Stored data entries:
[Start of section]
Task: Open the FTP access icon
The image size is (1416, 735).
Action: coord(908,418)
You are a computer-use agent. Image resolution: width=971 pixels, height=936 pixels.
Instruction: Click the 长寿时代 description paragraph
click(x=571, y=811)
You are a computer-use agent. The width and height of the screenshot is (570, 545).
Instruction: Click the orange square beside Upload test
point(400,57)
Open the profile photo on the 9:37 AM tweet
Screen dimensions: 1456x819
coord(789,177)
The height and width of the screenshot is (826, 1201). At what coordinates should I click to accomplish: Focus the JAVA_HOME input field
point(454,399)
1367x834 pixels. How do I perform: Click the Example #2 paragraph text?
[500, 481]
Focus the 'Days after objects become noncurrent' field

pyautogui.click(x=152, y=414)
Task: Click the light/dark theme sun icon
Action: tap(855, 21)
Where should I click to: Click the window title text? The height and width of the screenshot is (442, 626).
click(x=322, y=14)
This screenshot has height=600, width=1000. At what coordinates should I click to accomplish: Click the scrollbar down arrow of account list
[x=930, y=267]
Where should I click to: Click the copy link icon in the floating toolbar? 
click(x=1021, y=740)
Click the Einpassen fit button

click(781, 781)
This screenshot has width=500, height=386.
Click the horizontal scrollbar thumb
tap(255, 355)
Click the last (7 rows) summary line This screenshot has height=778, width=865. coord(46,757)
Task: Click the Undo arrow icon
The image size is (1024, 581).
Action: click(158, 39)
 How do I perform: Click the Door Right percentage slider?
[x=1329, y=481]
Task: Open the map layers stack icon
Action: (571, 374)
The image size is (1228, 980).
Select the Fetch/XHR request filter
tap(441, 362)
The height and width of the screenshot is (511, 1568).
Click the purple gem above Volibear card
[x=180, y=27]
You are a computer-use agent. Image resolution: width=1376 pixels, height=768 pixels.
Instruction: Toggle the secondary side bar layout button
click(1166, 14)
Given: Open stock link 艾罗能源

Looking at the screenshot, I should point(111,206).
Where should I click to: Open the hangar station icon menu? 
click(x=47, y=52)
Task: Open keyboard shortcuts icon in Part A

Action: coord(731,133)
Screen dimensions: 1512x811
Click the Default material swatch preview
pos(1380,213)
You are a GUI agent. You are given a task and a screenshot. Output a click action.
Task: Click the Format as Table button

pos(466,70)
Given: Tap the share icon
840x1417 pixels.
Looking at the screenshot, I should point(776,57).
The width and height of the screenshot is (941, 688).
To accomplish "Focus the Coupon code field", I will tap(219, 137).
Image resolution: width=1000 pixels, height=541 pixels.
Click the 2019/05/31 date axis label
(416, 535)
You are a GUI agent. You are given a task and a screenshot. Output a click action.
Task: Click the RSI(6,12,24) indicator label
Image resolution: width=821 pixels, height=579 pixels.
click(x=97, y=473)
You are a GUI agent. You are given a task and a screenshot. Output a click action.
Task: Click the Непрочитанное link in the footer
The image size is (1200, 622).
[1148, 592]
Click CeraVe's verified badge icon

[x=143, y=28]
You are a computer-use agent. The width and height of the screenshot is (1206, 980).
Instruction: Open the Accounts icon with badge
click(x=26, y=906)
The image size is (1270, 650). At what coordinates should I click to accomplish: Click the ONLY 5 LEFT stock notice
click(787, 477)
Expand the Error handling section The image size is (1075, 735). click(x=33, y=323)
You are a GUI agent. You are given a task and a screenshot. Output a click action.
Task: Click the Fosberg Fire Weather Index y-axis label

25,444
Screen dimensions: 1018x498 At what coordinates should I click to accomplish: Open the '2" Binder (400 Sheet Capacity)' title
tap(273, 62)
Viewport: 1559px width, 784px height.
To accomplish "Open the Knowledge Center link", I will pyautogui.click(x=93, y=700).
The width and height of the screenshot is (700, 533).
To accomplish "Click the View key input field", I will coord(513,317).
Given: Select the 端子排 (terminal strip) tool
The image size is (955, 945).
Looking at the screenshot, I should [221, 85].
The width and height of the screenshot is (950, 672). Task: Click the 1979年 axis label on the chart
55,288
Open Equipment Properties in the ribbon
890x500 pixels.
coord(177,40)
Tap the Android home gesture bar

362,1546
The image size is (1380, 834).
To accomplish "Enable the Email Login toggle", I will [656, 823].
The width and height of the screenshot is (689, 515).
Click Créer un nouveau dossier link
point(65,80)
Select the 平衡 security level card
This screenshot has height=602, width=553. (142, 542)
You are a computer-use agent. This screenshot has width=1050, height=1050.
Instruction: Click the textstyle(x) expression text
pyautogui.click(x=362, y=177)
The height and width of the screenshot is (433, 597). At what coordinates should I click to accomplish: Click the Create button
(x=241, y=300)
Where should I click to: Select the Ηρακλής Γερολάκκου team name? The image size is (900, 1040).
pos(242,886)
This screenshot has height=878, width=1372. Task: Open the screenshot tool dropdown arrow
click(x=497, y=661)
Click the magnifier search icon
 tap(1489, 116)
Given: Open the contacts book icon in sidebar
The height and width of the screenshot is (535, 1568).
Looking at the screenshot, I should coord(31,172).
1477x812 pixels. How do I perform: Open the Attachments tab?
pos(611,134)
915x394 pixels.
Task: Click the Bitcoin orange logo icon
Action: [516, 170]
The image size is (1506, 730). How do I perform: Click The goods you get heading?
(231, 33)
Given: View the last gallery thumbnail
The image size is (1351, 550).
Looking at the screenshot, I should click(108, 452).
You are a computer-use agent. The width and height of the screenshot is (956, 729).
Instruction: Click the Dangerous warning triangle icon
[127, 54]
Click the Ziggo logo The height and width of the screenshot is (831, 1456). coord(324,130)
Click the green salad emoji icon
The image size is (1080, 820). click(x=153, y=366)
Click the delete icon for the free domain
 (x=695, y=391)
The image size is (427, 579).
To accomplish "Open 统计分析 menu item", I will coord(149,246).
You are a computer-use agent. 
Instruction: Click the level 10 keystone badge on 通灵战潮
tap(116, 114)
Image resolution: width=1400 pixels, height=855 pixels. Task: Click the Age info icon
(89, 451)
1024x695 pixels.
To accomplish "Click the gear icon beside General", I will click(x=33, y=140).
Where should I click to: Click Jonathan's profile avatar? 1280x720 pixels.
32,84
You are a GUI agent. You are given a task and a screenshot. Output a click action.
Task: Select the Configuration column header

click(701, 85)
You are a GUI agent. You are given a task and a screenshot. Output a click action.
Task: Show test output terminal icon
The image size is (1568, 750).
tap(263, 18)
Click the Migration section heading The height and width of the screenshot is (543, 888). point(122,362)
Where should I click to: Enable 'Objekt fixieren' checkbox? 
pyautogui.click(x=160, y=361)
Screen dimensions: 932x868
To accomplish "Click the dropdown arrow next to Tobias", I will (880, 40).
[End of section]
PROBLEM REQUIREMENTS: The answer should be an exact reproduction of all the entries.

SOLUTION:
Task: Open the FTP access icon
The image size is (1416, 735).
Action: coord(908,418)
You are a computer-use agent. Image resolution: width=971 pixels, height=936 pixels.
Instruction: Click the 长寿时代 description paragraph
click(x=571, y=811)
You are a computer-use agent. The width and height of the screenshot is (570, 545).
Instruction: Click the orange square beside Upload test
point(400,57)
Open the profile photo on the 9:37 AM tweet
Screen dimensions: 1456x819
coord(789,177)
The height and width of the screenshot is (826, 1201). At what coordinates should I click to accomplish: Focus the JAVA_HOME input field
point(454,399)
1367x834 pixels. How do I perform: Click the Example #2 paragraph text?
[500, 481]
Focus the 'Days after objects become noncurrent' field

pyautogui.click(x=152, y=414)
Task: Click the light/dark theme sun icon
Action: tap(855, 21)
Where should I click to: Click the window title text? The height and width of the screenshot is (442, 626).
click(x=322, y=14)
This screenshot has height=600, width=1000. At what coordinates should I click to accomplish: Click the scrollbar down arrow of account list
[x=930, y=267]
Where should I click to: Click the copy link icon in the floating toolbar? 
click(x=1021, y=740)
Click the Einpassen fit button

click(781, 781)
This screenshot has width=500, height=386.
Click the horizontal scrollbar thumb
tap(255, 355)
Click the last (7 rows) summary line This screenshot has height=778, width=865. coord(46,757)
Task: Click the Undo arrow icon
The image size is (1024, 581).
Action: click(158, 39)
 How do I perform: Click the Door Right percentage slider?
[x=1329, y=481]
Task: Open the map layers stack icon
Action: (571, 374)
The image size is (1228, 980).
Select the Fetch/XHR request filter
tap(441, 362)
The height and width of the screenshot is (511, 1568).
Click the purple gem above Volibear card
[x=180, y=27]
You are a computer-use agent. Image resolution: width=1376 pixels, height=768 pixels.
Instruction: Toggle the secondary side bar layout button
click(1166, 14)
Given: Open stock link 艾罗能源

Looking at the screenshot, I should point(111,206).
Where should I click to: Open the hangar station icon menu? 
click(x=47, y=52)
Task: Open keyboard shortcuts icon in Part A

Action: coord(731,133)
Screen dimensions: 1512x811
Click the Default material swatch preview
pos(1380,213)
You are a GUI agent. You are given a task and a screenshot. Output a click action.
Task: Click the Format as Table button

pos(466,70)
Given: Tap the share icon
840x1417 pixels.
Looking at the screenshot, I should point(776,57).
The width and height of the screenshot is (941, 688).
To accomplish "Focus the Coupon code field", I will tap(219, 137).
Image resolution: width=1000 pixels, height=541 pixels.
Click the 2019/05/31 date axis label
(416, 535)
You are a GUI agent. You are given a task and a screenshot. Output a click action.
Task: Click the RSI(6,12,24) indicator label
Image resolution: width=821 pixels, height=579 pixels.
click(x=97, y=473)
You are a GUI agent. You are given a task and a screenshot. Output a click action.
Task: Click the Непрочитанное link in the footer
The image size is (1200, 622).
[1148, 592]
Click CeraVe's verified badge icon

[x=143, y=28]
You are a computer-use agent. The width and height of the screenshot is (1206, 980).
Instruction: Open the Accounts icon with badge
click(x=26, y=906)
The image size is (1270, 650). At what coordinates should I click to accomplish: Click the ONLY 5 LEFT stock notice
click(787, 477)
Expand the Error handling section The image size is (1075, 735). click(x=33, y=323)
You are a GUI agent. You are given a task and a screenshot. Output a click action.
Task: Click the Fosberg Fire Weather Index y-axis label

25,444
Screen dimensions: 1018x498 At what coordinates should I click to accomplish: Open the '2" Binder (400 Sheet Capacity)' title
tap(273, 62)
Viewport: 1559px width, 784px height.
To accomplish "Open the Knowledge Center link", I will pyautogui.click(x=93, y=700).
The width and height of the screenshot is (700, 533).
To accomplish "Click the View key input field", I will coord(513,317).
Given: Select the 端子排 (terminal strip) tool
The image size is (955, 945).
Looking at the screenshot, I should [221, 85].
The width and height of the screenshot is (950, 672). Task: Click the 1979年 axis label on the chart
55,288
Open Equipment Properties in the ribbon
890x500 pixels.
coord(177,40)
Tap the Android home gesture bar

362,1546
The image size is (1380, 834).
To accomplish "Enable the Email Login toggle", I will [656, 823].
The width and height of the screenshot is (689, 515).
Click Créer un nouveau dossier link
point(65,80)
Select the 平衡 security level card
This screenshot has height=602, width=553. (142, 542)
You are a computer-use agent. This screenshot has width=1050, height=1050.
Instruction: Click the textstyle(x) expression text
pyautogui.click(x=362, y=177)
The height and width of the screenshot is (433, 597). At what coordinates should I click to accomplish: Click the Create button
(x=241, y=300)
Where should I click to: Select the Ηρακλής Γερολάκκου team name? The image size is (900, 1040).
pos(242,886)
This screenshot has height=878, width=1372. Task: Open the screenshot tool dropdown arrow
click(x=497, y=661)
Click the magnifier search icon
 tap(1489, 116)
Given: Open the contacts book icon in sidebar
The height and width of the screenshot is (535, 1568).
Looking at the screenshot, I should coord(31,172).
1477x812 pixels. How do I perform: Open the Attachments tab?
pos(611,134)
915x394 pixels.
Task: Click the Bitcoin orange logo icon
Action: [516, 170]
The image size is (1506, 730). How do I perform: Click The goods you get heading?
(231, 33)
Given: View the last gallery thumbnail
The image size is (1351, 550).
Looking at the screenshot, I should click(108, 452).
You are a computer-use agent. The width and height of the screenshot is (956, 729).
Instruction: Click the Dangerous warning triangle icon
[127, 54]
Click the Ziggo logo The height and width of the screenshot is (831, 1456). coord(324,130)
Click the green salad emoji icon
The image size is (1080, 820). click(x=153, y=366)
Click the delete icon for the free domain
 (x=695, y=391)
The image size is (427, 579).
To accomplish "Open 统计分析 menu item", I will coord(149,246).
You are a computer-use agent. 
Instruction: Click the level 10 keystone badge on 通灵战潮
tap(116, 114)
Image resolution: width=1400 pixels, height=855 pixels. Task: Click the Age info icon
(89, 451)
1024x695 pixels.
To accomplish "Click the gear icon beside General", I will click(x=33, y=140).
Where should I click to: Click Jonathan's profile avatar? 1280x720 pixels.
32,84
You are a GUI agent. You are given a task and a screenshot. Output a click action.
Task: Select the Configuration column header

click(701, 85)
You are a GUI agent. You are given a task and a screenshot. Output a click action.
Task: Show test output terminal icon
The image size is (1568, 750).
tap(263, 18)
Click the Migration section heading The height and width of the screenshot is (543, 888). point(122,362)
Where should I click to: Enable 'Objekt fixieren' checkbox? 
pyautogui.click(x=160, y=361)
Screen dimensions: 932x868
To accomplish "Click the dropdown arrow next to Tobias", I will (880, 40).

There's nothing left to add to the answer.